• **Short task**: Transcribe each line of text in the records verbatim, omitting the pictures from your answer.

• **Material**:
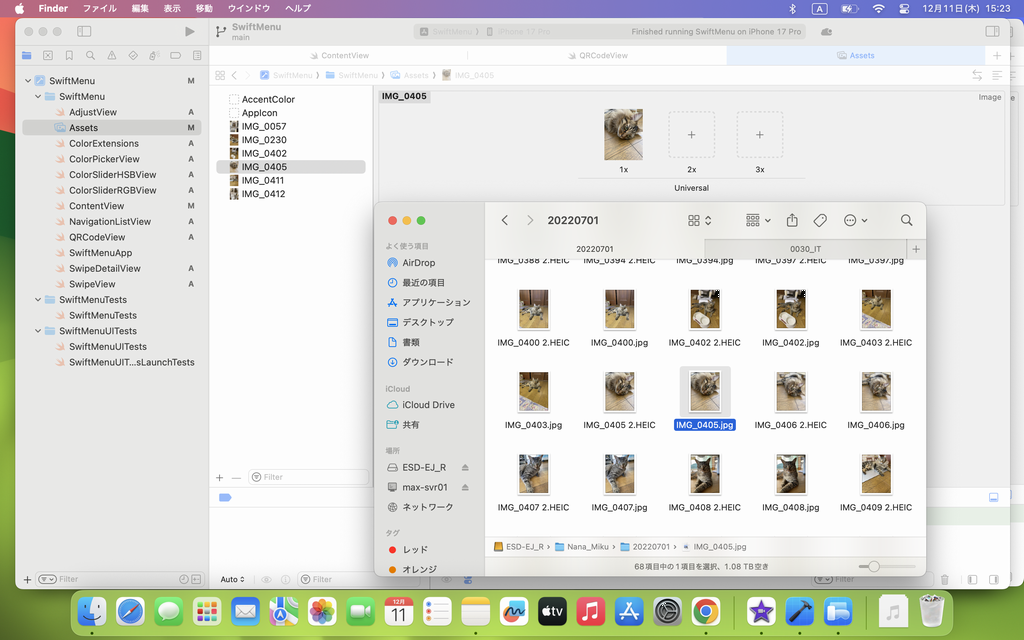Viewport: 1024px width, 640px height.
Task: Click the Finder share icon
Action: (792, 220)
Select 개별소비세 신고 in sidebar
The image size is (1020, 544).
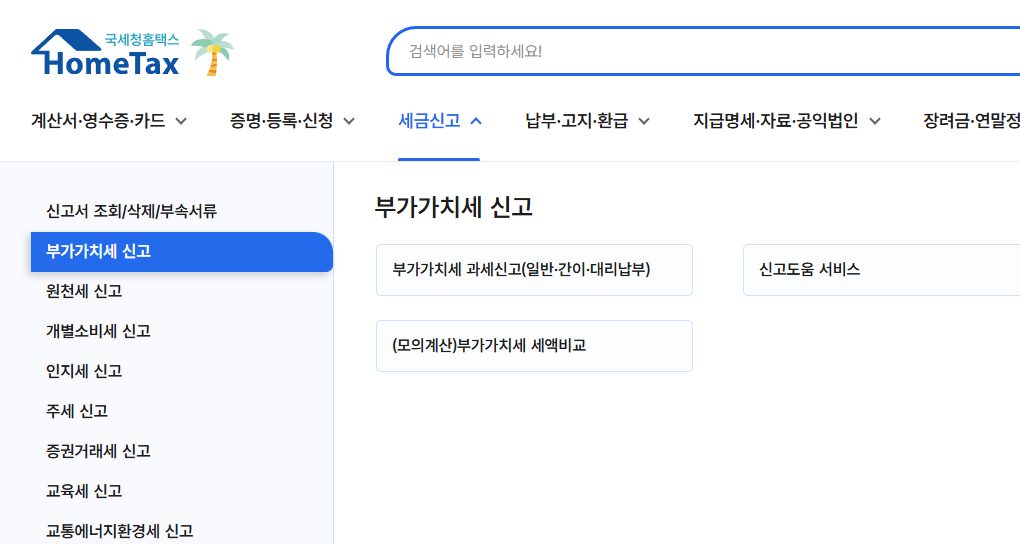(x=98, y=331)
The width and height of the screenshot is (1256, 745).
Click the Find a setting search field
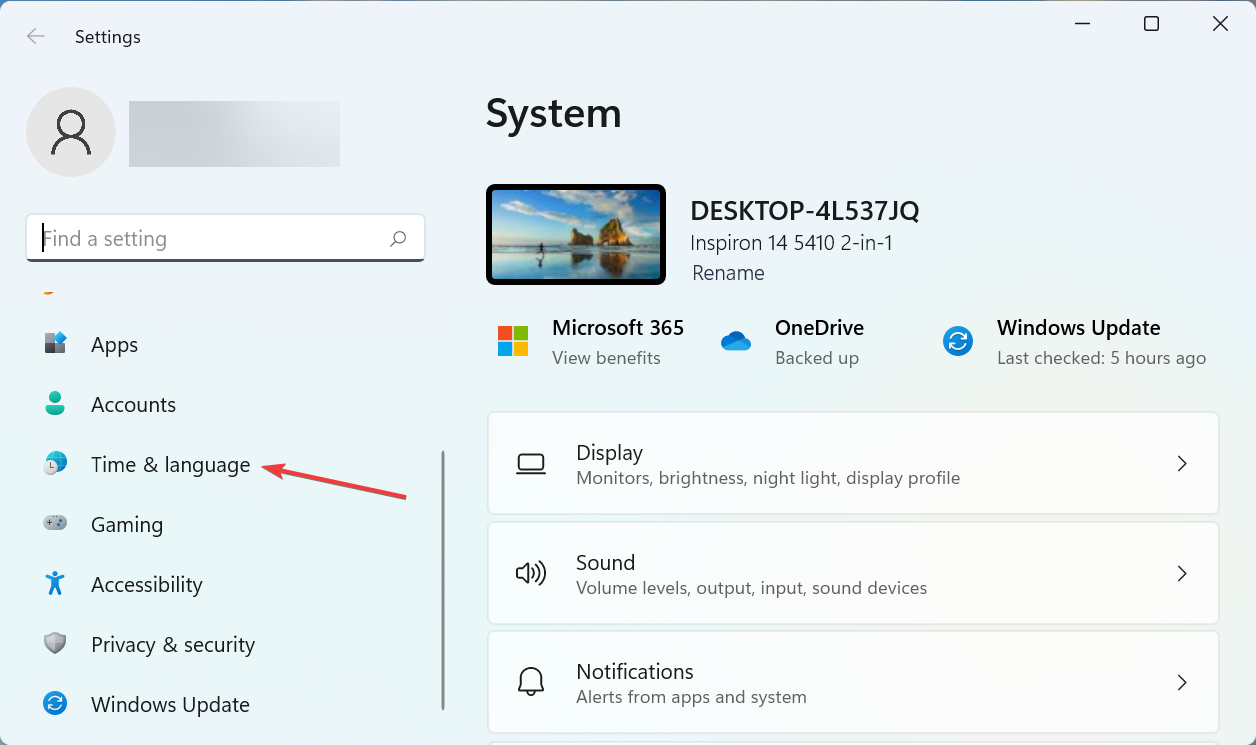225,238
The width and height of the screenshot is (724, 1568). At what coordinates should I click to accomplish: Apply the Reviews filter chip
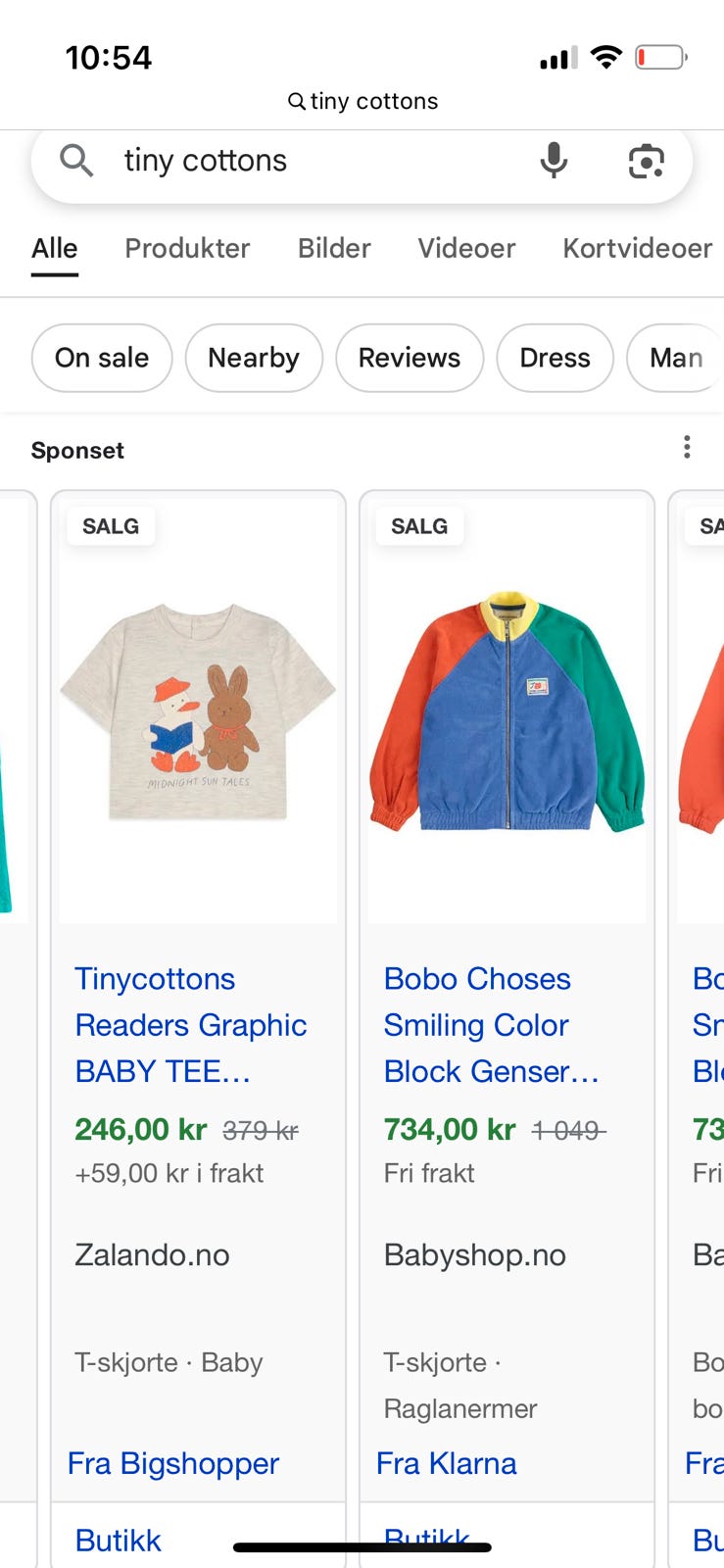410,358
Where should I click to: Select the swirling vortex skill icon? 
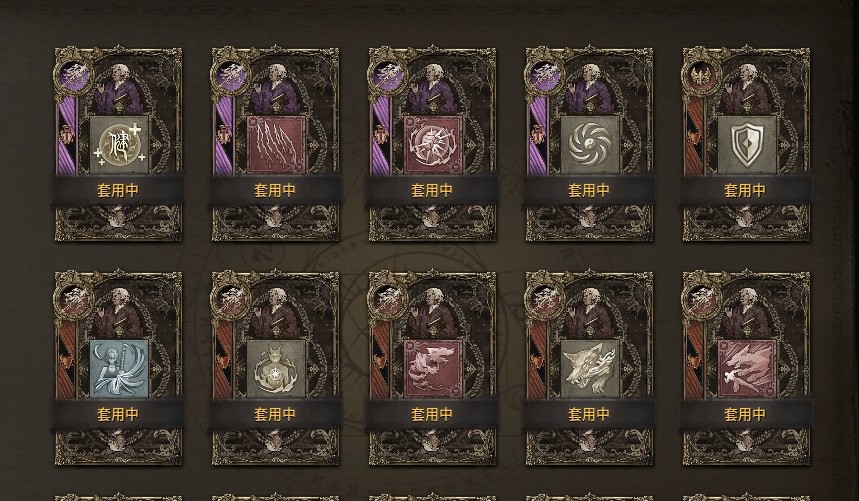point(590,145)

• **Expected output**:
Viewport: 1024px width, 640px height.
Task: Click the Finder share icon
Action: (792, 220)
Select 개별소비세 신고 in sidebar
The image size is (1020, 544).
(x=98, y=331)
The width and height of the screenshot is (1256, 745).
Click the Find a setting search field
225,238
The width and height of the screenshot is (724, 1568). At what coordinates should I click to accomplish: Apply the Reviews filter chip
410,358
Where should I click to: Select the swirling vortex skill icon? 
point(590,145)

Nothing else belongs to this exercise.